2022-11-20: New Stuff I Learned: Grep and Databases

I recently learned a couple of new tricks, and I want to share a practice I engage in that I have gotten some compliments on.

I have worked on a few Java web applications, and instead of searching with the IDE, I use grep in cygwin. Sometimes the term I search for is not just in a Java file, but it is also in a Javascript file that has no line breaks. (Seriously, why do people make files like this?) This makes the results harder to read. One possibility is to pipe the results of the grep to another grep:

grep -riIn someString * | grep -v '.min.js' | grep -v '.js.map'

The disadvantage of this method is you lose the color in the output. I read the man page, and I found there is an exlusion flag: –exclude. Even better, you can use it more than once:

grep -riIn --exclude=*min.js --exclude=*.js.map someString * 

I also found out the -I option can exclude binary files, which were also polluting the output.

The database we use is Oracle. I started using the Explain Plan to analyze some queries. You can significanly reduce the cost of a query by using upper to compare strings. Going from this:

where some_column like 'some string%'

to this:

where upper( some_column ) like upper ( 'some string%' )

reduced the cost of a few queries from 20,000 to 40,000 to between 30 to 40. I thought that using “upper” would take longer, since it has to run that comparison on the whole table, and that using equals would be faster, but using “upper” is faster. I do not know if this also holds true for other databases. On Oracle “upper” seems to be faster than “lower”.

Another thing I want to mention is that I have gotten a few compliments on how I format insert statements. I line the column names up, and I put in comments in the values() part of the statement for the name of each column.

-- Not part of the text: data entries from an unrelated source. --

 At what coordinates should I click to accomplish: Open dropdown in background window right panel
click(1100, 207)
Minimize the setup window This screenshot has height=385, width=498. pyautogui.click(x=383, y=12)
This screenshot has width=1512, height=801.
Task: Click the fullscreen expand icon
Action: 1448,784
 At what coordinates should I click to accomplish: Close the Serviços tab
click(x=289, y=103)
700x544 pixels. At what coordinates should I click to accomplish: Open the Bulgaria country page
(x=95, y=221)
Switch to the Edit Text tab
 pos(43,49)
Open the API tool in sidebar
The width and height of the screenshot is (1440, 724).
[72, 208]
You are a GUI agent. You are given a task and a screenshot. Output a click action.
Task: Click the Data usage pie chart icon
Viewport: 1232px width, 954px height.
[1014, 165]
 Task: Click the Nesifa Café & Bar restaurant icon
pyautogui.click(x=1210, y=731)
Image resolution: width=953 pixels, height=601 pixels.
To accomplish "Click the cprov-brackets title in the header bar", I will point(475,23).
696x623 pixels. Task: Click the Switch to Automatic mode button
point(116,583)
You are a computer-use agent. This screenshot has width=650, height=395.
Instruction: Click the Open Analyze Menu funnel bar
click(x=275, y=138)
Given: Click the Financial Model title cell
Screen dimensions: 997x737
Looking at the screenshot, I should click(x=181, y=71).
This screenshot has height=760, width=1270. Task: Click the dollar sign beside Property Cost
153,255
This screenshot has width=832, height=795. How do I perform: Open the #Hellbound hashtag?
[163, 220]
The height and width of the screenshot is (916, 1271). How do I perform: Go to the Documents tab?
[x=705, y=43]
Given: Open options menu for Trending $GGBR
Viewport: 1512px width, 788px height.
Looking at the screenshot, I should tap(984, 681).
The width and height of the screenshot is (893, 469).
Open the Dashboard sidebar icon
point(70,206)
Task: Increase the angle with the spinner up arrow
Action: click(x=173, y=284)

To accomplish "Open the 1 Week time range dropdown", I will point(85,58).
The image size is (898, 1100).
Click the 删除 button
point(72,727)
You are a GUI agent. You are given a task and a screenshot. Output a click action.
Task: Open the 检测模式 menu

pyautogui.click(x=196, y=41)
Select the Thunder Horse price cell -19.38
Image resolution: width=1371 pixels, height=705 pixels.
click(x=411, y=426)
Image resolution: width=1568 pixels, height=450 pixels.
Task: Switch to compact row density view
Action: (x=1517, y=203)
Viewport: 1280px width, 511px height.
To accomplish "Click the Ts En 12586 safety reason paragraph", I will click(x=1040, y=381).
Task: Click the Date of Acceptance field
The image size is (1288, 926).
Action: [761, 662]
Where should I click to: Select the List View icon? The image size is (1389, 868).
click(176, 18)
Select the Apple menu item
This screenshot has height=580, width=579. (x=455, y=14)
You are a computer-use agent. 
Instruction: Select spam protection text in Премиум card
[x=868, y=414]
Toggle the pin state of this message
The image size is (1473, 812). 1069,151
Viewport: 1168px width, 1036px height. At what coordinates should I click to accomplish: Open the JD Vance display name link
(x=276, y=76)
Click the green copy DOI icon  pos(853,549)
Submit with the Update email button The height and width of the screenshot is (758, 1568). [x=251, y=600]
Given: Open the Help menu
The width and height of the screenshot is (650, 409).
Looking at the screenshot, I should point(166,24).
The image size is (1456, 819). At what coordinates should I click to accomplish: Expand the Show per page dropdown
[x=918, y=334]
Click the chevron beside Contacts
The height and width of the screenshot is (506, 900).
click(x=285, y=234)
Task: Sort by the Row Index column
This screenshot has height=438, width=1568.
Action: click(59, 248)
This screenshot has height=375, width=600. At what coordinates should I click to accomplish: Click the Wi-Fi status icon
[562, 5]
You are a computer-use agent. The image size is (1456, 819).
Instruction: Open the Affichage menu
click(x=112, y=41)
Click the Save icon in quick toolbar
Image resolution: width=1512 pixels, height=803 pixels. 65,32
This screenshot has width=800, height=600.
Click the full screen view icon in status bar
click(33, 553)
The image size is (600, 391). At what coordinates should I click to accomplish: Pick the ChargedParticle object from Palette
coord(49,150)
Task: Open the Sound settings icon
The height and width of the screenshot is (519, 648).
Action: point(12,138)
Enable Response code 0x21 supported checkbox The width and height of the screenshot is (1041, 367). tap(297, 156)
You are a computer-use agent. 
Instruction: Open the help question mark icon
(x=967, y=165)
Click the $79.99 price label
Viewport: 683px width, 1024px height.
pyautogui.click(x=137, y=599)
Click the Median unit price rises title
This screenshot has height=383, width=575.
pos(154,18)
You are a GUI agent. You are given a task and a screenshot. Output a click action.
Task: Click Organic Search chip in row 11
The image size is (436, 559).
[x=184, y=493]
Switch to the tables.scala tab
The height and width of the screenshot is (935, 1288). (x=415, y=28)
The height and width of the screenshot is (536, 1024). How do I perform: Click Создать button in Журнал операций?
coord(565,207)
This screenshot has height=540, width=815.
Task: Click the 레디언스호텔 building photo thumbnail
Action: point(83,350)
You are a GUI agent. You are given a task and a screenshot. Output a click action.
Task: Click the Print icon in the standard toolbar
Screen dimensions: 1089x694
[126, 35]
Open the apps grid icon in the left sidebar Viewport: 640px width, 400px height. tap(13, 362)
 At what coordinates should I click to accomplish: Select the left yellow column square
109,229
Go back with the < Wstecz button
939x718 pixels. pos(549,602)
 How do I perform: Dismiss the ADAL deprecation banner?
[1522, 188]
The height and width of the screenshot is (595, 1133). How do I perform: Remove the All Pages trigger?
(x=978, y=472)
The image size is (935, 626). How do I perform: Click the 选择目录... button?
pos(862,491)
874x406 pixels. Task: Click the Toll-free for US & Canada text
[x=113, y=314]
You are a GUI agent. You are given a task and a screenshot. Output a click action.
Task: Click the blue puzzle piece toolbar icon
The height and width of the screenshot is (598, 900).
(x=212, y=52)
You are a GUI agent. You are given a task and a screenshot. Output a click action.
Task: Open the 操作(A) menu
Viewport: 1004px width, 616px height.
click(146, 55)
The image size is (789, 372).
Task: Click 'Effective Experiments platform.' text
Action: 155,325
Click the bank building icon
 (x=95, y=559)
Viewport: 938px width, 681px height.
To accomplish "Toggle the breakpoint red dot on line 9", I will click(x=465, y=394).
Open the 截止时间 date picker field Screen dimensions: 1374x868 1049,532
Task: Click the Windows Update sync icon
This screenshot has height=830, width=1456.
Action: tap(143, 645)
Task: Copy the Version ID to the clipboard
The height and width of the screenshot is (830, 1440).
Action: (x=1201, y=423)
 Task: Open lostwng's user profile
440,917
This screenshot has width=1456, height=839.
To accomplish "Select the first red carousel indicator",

You have probably seen insert statements like this:

insert into us_state( state_id, state_name, capital,largest_city, abbreviation, population, median_age, persons_sq_mile,nickname, area_sq_mile, avg_elevation, north_latitude_deg, north_latitude_min, south_latitude_deg, south_latitude_min, east_longitude_deg, east_longitude_min, west_longitude_deg, west_longitude_min, created_date, created_by, modified_date, modified_by)
values (func_to_get_next_id(), 'Illinois', 'Springfield', 'Chicago', 'IL', 12882135, 39, 231, 'Prairie State', 57915, 600, 42, 30, 36, 58, 87, 30, 91, 31, sysdate(), user_id, sysdate(), user_id);

I have some that are worse than that. Imagine that statement with no spaces after the commas.

Compare that to this:

insert into us_state( 
    state_id,           state_name,         capital,            largest_city,       
    abbreviation,       population,         median_age,         persons_sq_mile,
    nickname,           area_sq_mile,       avg_elevation,      north_latitude_deg, 
    north_latitude_min, south_latitude_deg, south_latitude_min, east_longitude_deg,
    east_longitude_min, west_longitude_deg, west_longitude_min, created_date,       
    created_by,         modified_date,      modified_by 
) values (
    func_to_get_next_id(), -- state_id
    'Illinois',            -- state_name
    'Springfield',         -- capital
    'Chicago',             -- largest_city
    'IL',                  -- abbreviation
    12882135,              -- population
    39,                    -- median_age
    231,                   -- persons_sq_mile
    'Prairie State',       -- nickname
    57915,                 -- area_sq_mile
    600,                   -- avg_elevation,
    42,                    -- north_latitude_deg
    30,                    -- north_latitude_min
    36,                    -- south_latitude_deg
    58,                    -- south_latitude_min
    87,                    -- east_longitude_deg
    30,                    -- east_longitude_min
    91,                    -- west_longitude_deg
    31,                    -- west_longitude_min
    sysdate(),             -- created_date
    user_id,               -- created_by
    sysdate(),             -- modified_date
    user_id                -- modified_by
);

It is a little more typing up front, but it is less thinking later on [1].

I also reformat numbers in my notes. I keep notes as I work on stories/defects. If I get an id or a long number from a database, I will copy it, and then add dashes every third number:

4198275630/419-827-563-0
5832064197/583-206-419-7

Years ago I worked on a project where the IDs were a string based on the date down to the nanosecond with no dashes or separators. So I was dealing with very long strings of about 30 characters, half of which I did not need. I got tired of parsing long numbers in my head. More typing means less thinking. The fewer plates I have to spin in my head, the better. Granted, a lot of things that could reduce my cognitve load are usually out of my control, but I change what I can change.

You’re welcome.

Note 1: The formatting is lined up in the WordPress editor; sometimes it looks crooked in the final version. Things like this are why I sometimes think about going with a static site.

Image from Golden Gospels of Henry III, aka Codex Aureus of Speyer or Speyer Gospels (Speyerer Evangeliar), an 11th-centry manuscript housed in the Royal Site of San Lorenzo de El Escorial; image from Wikimedia assumed allowed under public domain.